Consider also that you have to keep state to correctly apply a filter:
if you filter is
n long, you need at least
n-1 samples
before the first in the current buffer.
The FIR routines in CMSIS will do that for you (on you to provide buffers, but the documentation is reasonably clear).
CMCIS DSP might probably not be perfect etc. etc., but it provides most building block needed, and is reasonably efficient.
Unfortunately, some "greek" is needed to understand what is going on.
The Analog resource I pointed to previously is quite decent.
The ToC is
here.
I use the Lyons "
Understanding Digital Signal Processing" as a reference, the approach is not overly complicated, with many examples.
Familiarity with the idea of convolution is good, luckily 3Blue1Brown just released a very nice (as always) video:
As for downmixing, Ok I thought of something more complicated (FIR decimation).
Be careful with levels, of course.
I imagine you'll be using integers?

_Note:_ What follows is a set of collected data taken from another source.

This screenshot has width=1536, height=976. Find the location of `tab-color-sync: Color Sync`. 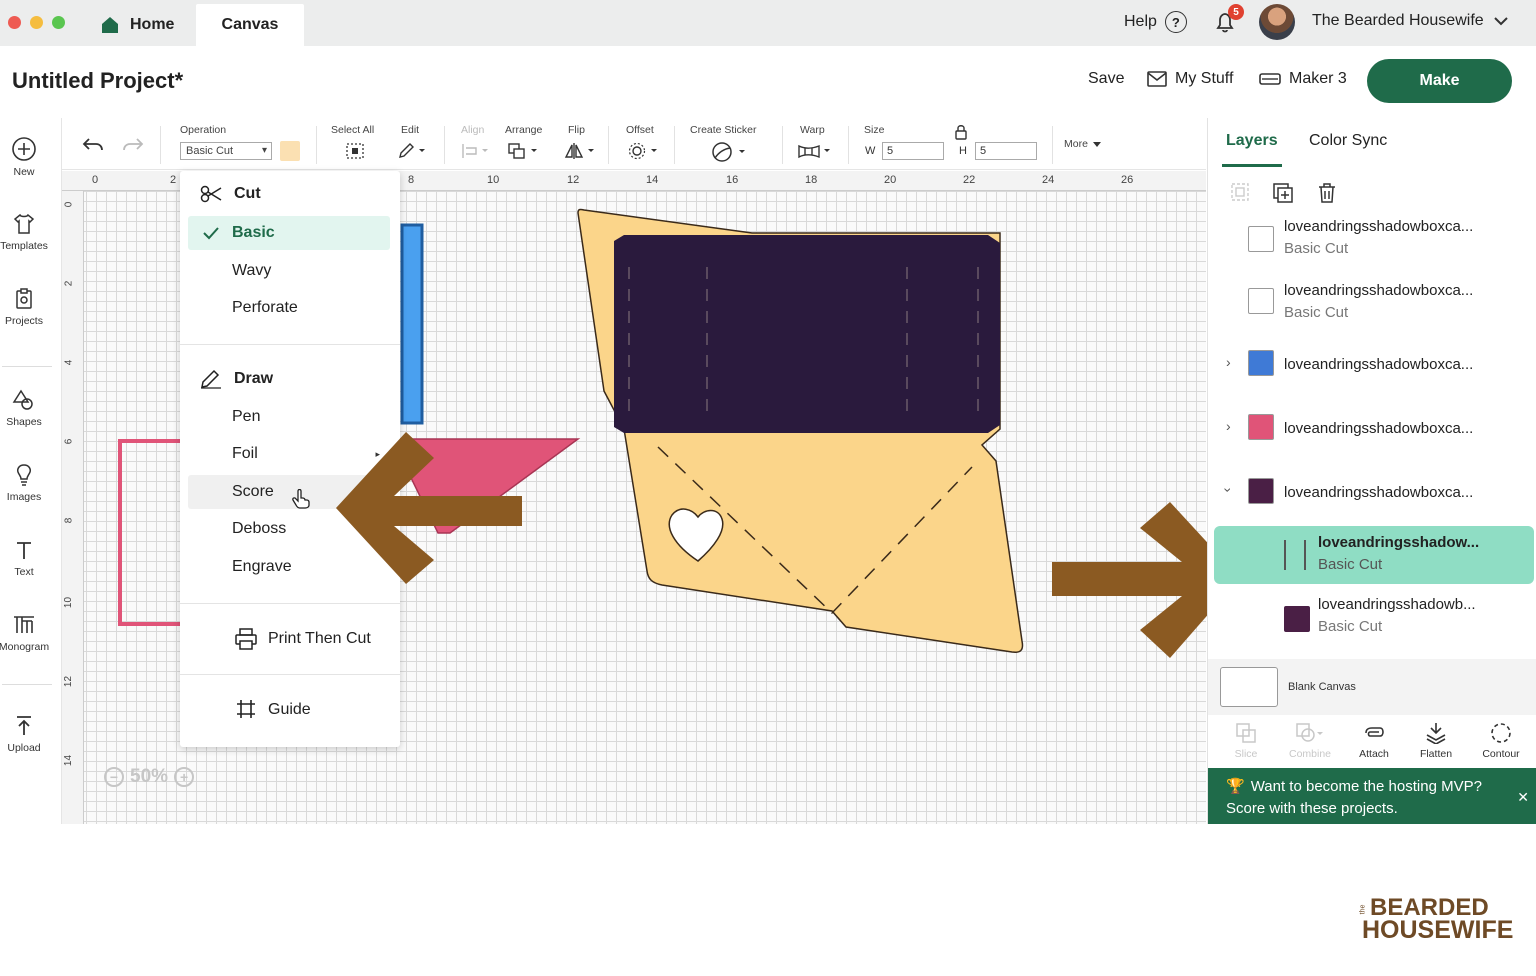

tab-color-sync: Color Sync is located at coordinates (1348, 141). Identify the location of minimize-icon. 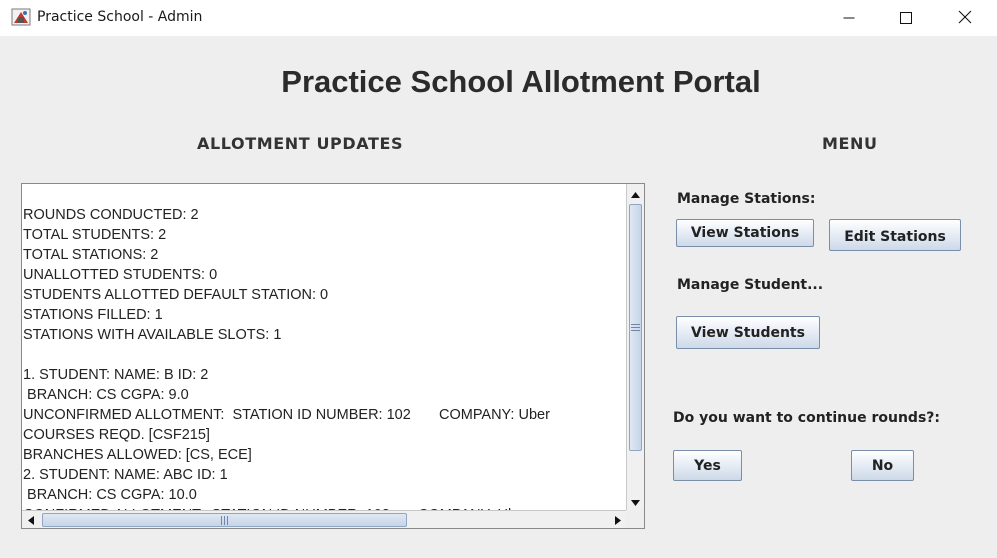
(849, 18).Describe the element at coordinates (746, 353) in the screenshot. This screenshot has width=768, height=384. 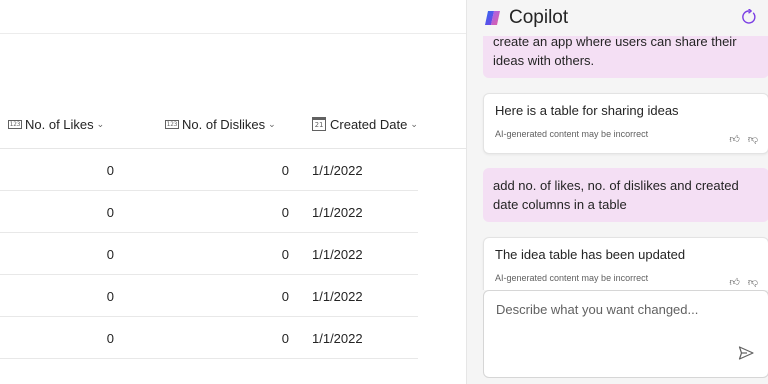
I see `send-icon` at that location.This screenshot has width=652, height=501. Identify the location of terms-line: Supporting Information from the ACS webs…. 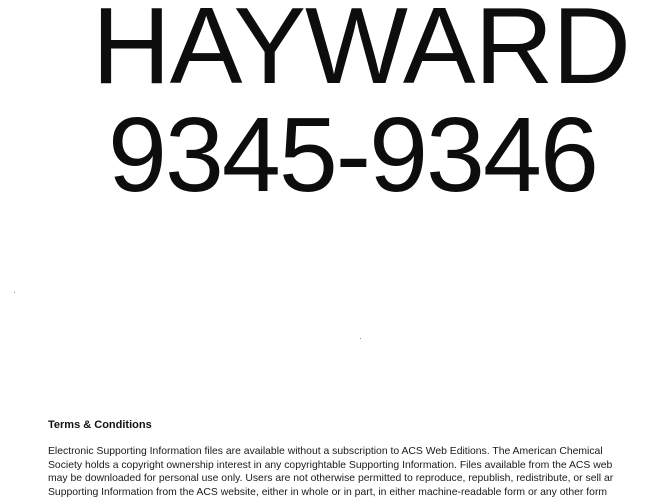
(328, 492).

If you want to do some more advanced processing, consider an FFT based processing chain: applying filters becomes a multiplication rather than a convolution (watch the video!), and that's (often) a computational net gain if you need to apply more than one.
Generating filter coefficients in the frequency domain is no harder than in the time domain, even simpler sometimes.
For a measure of FFT efficiency, and other DSP on STM32 topics, there's the classic
AN4841.
As with time domain, you need to save (at least part of) the previous buffer, the two commonly used methods are overlap-and-save and overlap-and-add, only the last is treated in the Analog book, Lyons describes both.